|Review by Bill1974||posted 252 days ago||3098 views||1 time favorited||3 comments|
I have had this not for a few month, and it is much nicer to empty this then the shop vac. I am using a Ridgid 6.5hp shop vac with this. It work well, but not as well as I thought it would. Sealing the air leaks in the container seem to help but there was nothing in the included instruction that said this.
I got this in the kit form that came with a could of 5 gallon buckets, a short section of hose to connect it the shopvac (its a really nice quality), and the hardware to attach it to a shop vac and to the five gallon bucket.
The 5 gallon bucket tips pretty easily, it not weighted down. So I had a shopVac that died so I attached it to the shop vac body and its not tippy any more and it easy to drag around and holds a lot more.
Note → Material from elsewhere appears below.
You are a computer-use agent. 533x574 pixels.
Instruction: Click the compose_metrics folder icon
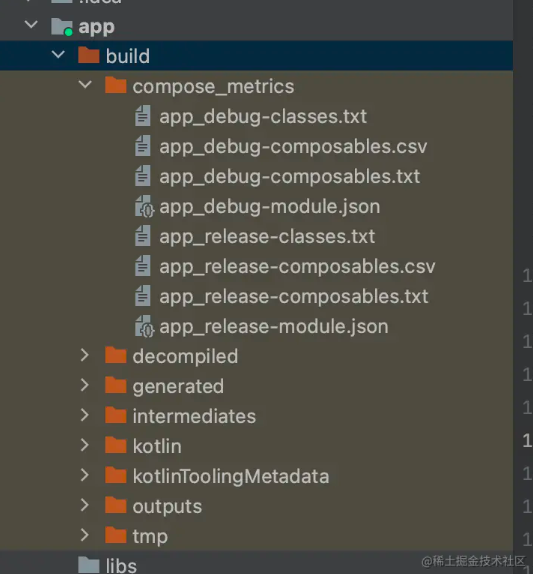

I have learned that this really only works well with dry material, wet or damp or really heavy and it does work so well. the wet/damp/heavy material sits on a plat inside the cyclone and end up getting sucked into the shop vac. I was emptying the sand (wet/damp) from my pool filter to do some maintenance and if there wasn’t enough air flow or the sand was damp or wet it ended up getting sucked into the shop vac. I know this is outside the intended use of this, justy wanted to share.
The construction of the cyclone is good not great, I think they could have molded it all as one part and maybe made it a little more rugged. Being clear is cool and nice to see the dust go through it but I think other none clear material would have made it tougher. On the 5 gallon bucket I worried a little that it is tipped over and hit the concrete floor it could have broke or chipped, because the plastic is of a brittle type.
I have not really tested how well it separates the dust, but plan on making some saw dust and chips see how well it does. And see what I can do to make it work the best it can.
I have noticed that it did reduce the airflow from the Ridgid shop vac by noticeable amount, not enough to really make a huge difference, but you can head a change in the sound of the shop vac when connected and not connect. I am sure if I used am amp clamp on the shop vac I would see a rise in the current it’s using when connecting it to the cyclone.
To rework the shopvac, I used a cordless Ridgid JobMax and the round and straight blades to cut of all the plastic that was in the way of making a nice flat surface to fit a piece of 1/4” thick polycarbonate on. Made a paper template 1st, then traces it onto the polycarbonate. Uses the straight blade on the Jobmax to cut out the profile. Worked better than I thought it would, just need to make a few passes and let the poly cool a little between cuts, otherwise it gets soft and doesn’t cut to well. But this method worked pretty good for cutting curves in polycarbonate.